Records from a data source
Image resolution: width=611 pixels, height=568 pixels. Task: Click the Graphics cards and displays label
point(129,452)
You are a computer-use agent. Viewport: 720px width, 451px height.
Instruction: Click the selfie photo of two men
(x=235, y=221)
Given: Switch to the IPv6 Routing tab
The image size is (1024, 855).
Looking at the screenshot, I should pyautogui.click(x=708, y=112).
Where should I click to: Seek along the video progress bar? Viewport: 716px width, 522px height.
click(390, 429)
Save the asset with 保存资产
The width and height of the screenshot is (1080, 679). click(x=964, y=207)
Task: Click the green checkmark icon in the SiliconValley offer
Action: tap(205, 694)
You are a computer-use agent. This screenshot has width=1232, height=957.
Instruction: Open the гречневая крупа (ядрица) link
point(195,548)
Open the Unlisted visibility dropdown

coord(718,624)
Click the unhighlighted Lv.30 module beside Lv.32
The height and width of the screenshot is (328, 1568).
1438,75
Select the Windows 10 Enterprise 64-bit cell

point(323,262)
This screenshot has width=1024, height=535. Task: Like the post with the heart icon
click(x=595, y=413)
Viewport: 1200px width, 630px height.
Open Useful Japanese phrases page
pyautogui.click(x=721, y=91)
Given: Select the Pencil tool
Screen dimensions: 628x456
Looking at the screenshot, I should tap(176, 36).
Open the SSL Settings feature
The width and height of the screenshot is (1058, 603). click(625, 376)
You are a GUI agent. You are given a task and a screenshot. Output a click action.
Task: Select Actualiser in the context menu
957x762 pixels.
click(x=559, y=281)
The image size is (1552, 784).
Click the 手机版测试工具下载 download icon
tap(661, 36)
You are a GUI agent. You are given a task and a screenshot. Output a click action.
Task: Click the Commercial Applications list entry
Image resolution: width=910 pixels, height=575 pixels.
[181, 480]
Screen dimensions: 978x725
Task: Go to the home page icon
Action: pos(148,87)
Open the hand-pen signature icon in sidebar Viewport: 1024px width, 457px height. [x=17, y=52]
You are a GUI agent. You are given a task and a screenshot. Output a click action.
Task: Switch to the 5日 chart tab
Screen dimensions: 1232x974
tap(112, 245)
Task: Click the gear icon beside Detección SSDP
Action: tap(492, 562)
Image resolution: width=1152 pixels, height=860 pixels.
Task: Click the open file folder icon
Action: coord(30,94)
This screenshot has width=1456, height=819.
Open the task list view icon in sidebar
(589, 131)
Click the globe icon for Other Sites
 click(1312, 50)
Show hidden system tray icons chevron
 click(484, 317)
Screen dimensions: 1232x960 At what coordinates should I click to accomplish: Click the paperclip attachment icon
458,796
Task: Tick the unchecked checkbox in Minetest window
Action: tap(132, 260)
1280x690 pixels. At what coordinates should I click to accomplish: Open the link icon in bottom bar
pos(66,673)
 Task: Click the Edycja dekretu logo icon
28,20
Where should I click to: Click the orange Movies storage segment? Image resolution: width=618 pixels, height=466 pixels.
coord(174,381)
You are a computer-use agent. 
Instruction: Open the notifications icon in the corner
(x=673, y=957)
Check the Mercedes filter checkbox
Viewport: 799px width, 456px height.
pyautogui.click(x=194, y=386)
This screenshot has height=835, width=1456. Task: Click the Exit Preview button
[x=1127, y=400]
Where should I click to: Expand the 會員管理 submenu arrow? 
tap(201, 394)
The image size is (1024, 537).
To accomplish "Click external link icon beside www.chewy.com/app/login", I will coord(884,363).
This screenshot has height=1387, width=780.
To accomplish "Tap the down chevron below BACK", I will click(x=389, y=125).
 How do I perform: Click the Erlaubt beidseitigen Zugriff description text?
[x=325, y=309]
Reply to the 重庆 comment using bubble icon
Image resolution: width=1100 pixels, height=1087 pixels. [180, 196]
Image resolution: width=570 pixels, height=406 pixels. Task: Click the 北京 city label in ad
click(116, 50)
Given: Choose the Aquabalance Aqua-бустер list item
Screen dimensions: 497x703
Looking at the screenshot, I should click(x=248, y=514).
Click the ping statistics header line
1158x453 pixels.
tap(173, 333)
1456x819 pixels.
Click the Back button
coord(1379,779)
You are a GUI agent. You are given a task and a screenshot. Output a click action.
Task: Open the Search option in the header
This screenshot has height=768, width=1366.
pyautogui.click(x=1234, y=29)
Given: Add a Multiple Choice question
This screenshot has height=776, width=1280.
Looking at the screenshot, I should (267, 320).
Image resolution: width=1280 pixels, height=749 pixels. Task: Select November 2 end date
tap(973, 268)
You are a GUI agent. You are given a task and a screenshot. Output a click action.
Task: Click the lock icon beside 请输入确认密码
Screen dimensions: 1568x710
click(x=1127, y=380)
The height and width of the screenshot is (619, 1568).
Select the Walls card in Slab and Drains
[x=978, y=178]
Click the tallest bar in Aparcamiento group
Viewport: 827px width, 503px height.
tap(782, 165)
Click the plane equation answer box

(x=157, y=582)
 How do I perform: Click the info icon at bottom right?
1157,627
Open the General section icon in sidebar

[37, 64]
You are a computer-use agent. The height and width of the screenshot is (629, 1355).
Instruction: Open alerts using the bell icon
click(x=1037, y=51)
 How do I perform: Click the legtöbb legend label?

▶ **EXERCISE BRIEF**: Once you reach the line with "Screen dimensions: 1232x960" in the data above, copy it and every line after it exactly, up to and including the line with "This screenshot has height=1387, width=780.".

▶ **RESPONSE BELOW**:
Screen dimensions: 1232x960 At what coordinates should I click to accomplish: Click the paperclip attachment icon
458,796
Task: Tick the unchecked checkbox in Minetest window
Action: tap(132, 260)
1280x690 pixels. At what coordinates should I click to accomplish: Open the link icon in bottom bar
pos(66,673)
 Task: Click the Edycja dekretu logo icon
28,20
Where should I click to: Click the orange Movies storage segment? Image resolution: width=618 pixels, height=466 pixels.
coord(174,381)
You are a computer-use agent. 
Instruction: Open the notifications icon in the corner
(x=673, y=957)
Check the Mercedes filter checkbox
Viewport: 799px width, 456px height.
pyautogui.click(x=194, y=386)
This screenshot has height=835, width=1456. Task: Click the Exit Preview button
[x=1127, y=400]
Where should I click to: Expand the 會員管理 submenu arrow? 
tap(201, 394)
The image size is (1024, 537).
To accomplish "Click external link icon beside www.chewy.com/app/login", I will coord(884,363).
This screenshot has height=1387, width=780.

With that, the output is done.